**Your task**
All lines in the data bearing the string "will" should be identified and copied.

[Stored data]

┄┄┄┄┄┄

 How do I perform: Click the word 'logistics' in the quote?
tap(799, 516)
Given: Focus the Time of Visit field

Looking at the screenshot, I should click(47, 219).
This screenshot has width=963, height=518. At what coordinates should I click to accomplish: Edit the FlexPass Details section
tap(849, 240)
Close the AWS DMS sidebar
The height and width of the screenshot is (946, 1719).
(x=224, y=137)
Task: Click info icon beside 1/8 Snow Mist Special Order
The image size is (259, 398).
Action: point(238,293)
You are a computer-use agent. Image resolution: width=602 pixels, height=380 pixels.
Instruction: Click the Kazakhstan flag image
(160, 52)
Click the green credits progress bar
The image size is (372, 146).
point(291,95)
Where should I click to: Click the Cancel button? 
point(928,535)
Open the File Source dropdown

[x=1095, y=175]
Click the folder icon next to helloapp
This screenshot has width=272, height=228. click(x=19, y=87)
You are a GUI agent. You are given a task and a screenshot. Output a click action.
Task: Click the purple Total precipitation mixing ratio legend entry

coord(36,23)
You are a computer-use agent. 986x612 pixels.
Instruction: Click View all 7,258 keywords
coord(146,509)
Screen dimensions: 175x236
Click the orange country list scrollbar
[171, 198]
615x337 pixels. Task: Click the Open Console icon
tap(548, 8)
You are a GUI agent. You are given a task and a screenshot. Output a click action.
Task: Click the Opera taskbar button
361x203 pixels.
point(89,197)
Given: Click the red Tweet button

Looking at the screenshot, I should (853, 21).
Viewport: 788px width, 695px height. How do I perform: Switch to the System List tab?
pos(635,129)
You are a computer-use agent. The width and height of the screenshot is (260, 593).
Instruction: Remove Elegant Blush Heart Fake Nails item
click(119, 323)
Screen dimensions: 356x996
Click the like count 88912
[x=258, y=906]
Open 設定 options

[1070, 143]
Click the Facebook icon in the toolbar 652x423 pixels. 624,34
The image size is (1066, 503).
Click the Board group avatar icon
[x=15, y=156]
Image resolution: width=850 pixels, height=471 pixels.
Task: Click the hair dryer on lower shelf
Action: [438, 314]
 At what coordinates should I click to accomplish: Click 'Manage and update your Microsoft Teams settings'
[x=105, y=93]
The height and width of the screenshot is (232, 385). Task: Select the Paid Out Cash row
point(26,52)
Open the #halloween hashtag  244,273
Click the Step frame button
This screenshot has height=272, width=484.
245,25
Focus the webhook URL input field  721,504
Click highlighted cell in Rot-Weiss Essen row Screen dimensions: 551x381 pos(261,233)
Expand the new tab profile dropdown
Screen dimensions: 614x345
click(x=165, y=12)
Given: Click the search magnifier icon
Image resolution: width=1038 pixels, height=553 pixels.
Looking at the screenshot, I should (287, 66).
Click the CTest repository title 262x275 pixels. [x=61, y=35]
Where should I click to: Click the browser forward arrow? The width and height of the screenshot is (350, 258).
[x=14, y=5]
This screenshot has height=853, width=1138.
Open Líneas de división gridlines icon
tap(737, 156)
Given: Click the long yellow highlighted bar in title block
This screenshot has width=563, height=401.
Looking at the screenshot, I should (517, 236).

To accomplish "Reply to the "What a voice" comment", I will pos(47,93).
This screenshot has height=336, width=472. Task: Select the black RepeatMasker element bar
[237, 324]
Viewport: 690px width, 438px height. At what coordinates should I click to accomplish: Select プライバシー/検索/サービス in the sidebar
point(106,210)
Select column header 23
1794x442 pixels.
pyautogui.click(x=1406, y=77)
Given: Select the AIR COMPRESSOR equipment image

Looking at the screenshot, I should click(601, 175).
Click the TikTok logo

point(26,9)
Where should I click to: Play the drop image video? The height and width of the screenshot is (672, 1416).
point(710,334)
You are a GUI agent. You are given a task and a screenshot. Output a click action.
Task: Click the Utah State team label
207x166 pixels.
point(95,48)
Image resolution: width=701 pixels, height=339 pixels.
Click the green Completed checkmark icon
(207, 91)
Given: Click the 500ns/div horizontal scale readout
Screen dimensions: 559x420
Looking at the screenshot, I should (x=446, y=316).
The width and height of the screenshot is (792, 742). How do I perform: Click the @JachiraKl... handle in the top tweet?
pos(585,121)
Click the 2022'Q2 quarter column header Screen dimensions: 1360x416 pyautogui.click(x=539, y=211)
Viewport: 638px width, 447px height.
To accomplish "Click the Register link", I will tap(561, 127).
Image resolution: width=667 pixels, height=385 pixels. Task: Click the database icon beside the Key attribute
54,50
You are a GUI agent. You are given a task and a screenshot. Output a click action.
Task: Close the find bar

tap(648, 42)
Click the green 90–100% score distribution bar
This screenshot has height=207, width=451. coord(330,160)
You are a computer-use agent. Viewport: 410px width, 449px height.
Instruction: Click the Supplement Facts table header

┄┄┄┄┄┄

**Answer box**
To accomplish "Reply to the "What a voice" comment", I will pos(47,93).
To accomplish "Click the Register link", I will tap(561, 127).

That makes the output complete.